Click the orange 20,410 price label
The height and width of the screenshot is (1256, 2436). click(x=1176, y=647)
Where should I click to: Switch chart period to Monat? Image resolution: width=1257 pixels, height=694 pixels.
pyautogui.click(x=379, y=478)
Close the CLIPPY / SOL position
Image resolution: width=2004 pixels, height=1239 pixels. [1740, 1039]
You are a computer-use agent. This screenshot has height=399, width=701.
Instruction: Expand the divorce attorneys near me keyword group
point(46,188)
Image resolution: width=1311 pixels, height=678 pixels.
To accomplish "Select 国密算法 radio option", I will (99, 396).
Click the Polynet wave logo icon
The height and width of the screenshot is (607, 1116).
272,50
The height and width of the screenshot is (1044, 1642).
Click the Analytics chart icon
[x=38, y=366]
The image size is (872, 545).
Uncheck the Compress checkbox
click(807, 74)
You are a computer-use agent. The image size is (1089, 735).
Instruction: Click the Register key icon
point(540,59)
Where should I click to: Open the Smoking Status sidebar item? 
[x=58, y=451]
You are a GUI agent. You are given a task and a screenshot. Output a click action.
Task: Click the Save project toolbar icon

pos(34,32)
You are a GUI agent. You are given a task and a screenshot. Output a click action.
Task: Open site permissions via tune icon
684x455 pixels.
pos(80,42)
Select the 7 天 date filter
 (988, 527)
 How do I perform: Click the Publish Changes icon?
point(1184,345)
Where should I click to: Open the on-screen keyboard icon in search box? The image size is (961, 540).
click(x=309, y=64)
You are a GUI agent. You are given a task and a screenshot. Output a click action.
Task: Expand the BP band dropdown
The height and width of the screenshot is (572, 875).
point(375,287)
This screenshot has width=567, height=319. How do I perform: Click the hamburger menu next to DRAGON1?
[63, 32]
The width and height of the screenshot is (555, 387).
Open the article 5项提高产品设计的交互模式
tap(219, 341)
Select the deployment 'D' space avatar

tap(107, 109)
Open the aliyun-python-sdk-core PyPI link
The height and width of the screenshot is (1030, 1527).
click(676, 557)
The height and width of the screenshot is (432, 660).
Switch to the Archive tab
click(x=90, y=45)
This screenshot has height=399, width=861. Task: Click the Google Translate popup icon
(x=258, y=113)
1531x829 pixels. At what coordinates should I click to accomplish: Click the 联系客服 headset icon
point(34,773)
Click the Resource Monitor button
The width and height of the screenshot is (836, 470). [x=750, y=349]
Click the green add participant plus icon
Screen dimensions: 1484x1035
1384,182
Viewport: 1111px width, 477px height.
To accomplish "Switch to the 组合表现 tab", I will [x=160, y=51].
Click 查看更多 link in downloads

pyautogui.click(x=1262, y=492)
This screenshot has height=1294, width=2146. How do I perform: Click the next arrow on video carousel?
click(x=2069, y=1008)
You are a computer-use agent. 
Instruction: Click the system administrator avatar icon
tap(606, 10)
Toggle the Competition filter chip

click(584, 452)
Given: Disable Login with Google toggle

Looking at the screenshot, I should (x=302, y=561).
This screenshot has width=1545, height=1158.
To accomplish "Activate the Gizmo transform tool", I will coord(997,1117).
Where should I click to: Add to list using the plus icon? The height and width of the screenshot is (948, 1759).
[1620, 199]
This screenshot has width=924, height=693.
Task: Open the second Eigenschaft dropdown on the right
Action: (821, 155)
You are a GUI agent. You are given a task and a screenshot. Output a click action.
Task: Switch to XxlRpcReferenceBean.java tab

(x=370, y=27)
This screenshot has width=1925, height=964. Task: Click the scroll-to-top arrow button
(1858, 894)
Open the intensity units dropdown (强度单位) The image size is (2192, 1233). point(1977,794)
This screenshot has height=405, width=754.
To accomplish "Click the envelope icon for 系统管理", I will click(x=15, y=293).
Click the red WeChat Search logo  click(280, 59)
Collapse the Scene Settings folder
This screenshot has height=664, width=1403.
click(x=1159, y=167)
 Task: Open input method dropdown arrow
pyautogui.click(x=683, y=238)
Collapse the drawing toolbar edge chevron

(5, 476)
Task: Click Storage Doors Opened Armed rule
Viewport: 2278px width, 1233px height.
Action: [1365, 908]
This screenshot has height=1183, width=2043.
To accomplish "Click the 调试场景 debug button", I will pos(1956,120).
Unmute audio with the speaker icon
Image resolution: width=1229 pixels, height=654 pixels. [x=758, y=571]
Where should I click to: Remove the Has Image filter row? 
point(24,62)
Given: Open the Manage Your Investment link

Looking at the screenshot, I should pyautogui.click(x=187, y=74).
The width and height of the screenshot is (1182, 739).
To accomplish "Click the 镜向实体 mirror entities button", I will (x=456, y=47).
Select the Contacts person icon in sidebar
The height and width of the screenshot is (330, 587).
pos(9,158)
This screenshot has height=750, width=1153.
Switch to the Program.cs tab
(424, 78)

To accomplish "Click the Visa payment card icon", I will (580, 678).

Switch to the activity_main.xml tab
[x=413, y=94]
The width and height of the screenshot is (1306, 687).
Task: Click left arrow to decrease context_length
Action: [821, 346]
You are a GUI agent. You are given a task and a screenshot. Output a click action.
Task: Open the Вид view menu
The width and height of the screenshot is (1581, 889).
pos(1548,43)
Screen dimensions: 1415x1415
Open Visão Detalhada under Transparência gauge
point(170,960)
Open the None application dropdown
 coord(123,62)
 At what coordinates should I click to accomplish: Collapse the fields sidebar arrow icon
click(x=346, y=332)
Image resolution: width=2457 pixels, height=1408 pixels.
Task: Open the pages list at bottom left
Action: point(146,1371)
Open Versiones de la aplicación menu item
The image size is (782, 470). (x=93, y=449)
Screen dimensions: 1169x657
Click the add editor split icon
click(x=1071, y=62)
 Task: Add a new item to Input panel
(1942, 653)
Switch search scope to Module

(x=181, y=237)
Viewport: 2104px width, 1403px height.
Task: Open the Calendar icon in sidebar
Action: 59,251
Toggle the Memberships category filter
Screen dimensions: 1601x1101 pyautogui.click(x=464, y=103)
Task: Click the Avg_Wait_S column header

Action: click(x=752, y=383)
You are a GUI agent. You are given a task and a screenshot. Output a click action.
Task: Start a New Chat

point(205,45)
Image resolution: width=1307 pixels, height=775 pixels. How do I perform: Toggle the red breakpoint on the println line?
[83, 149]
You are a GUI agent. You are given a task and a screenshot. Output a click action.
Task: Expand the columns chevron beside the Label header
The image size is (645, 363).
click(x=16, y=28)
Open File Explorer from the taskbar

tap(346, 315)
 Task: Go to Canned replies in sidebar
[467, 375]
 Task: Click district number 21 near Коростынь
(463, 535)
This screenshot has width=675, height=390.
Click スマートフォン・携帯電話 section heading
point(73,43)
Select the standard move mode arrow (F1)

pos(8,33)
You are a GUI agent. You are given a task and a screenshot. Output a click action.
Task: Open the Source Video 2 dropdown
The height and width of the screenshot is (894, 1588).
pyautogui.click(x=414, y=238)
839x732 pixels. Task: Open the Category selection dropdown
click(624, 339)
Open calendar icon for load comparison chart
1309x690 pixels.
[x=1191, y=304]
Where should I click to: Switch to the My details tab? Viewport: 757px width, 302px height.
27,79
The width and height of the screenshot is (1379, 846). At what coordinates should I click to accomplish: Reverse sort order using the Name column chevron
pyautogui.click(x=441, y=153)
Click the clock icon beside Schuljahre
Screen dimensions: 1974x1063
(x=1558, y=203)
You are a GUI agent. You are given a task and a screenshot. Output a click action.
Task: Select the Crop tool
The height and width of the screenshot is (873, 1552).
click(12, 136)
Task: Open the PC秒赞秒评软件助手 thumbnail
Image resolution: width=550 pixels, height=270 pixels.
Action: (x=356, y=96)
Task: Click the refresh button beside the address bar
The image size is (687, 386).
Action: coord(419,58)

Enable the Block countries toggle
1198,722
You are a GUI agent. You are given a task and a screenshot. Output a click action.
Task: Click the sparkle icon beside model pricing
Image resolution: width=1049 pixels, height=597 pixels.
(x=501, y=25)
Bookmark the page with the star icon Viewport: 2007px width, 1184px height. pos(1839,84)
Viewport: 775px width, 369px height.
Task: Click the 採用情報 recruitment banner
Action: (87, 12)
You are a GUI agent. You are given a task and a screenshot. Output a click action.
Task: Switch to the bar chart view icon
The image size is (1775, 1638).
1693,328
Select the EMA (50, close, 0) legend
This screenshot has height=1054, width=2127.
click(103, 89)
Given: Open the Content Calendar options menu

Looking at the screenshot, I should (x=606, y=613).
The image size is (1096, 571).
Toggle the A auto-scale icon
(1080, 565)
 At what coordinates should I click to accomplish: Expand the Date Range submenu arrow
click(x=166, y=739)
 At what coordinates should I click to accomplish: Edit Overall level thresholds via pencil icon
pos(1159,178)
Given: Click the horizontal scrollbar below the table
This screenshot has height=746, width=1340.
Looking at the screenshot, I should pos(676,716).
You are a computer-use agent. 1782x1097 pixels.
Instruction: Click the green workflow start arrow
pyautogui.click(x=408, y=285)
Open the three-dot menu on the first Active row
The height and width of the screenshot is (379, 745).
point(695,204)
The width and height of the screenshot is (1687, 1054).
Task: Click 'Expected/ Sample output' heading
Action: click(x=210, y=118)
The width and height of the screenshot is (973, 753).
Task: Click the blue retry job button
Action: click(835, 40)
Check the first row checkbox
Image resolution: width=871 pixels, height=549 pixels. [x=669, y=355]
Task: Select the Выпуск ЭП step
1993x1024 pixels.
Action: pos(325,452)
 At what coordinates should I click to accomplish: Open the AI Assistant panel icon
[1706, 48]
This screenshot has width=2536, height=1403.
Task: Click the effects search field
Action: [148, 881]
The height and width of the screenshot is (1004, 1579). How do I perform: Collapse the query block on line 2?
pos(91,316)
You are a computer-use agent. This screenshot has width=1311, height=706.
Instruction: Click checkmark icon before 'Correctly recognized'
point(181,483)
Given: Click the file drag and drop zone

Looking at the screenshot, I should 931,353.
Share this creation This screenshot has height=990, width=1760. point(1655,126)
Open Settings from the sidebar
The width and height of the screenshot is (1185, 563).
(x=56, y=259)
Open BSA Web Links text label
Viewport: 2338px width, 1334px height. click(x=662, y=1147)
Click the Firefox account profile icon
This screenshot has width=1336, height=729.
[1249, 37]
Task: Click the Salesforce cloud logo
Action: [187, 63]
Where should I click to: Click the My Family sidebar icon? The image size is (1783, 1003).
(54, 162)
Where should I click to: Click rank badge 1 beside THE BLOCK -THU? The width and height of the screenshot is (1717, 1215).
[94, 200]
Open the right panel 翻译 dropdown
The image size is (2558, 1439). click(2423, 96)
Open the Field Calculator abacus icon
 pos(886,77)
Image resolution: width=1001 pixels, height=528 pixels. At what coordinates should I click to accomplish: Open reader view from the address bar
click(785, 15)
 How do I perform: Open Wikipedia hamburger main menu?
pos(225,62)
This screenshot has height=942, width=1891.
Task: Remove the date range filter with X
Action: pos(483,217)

++++++++++

▶ WORK TO BE COMPLETED: For this exercise, find all lines in the records containing the word "computer" and copy them.

▶ EXERCISE RESULT:
You are a computer-use agent. This screenshot has height=399, width=701.
You are a computer-use agent. The image size is (1089, 735).
You are a computer-use agent. 
You are a computer-use agent. 1782x1097 pixels.
You are a computer-use agent. This screenshot has width=1311, height=706.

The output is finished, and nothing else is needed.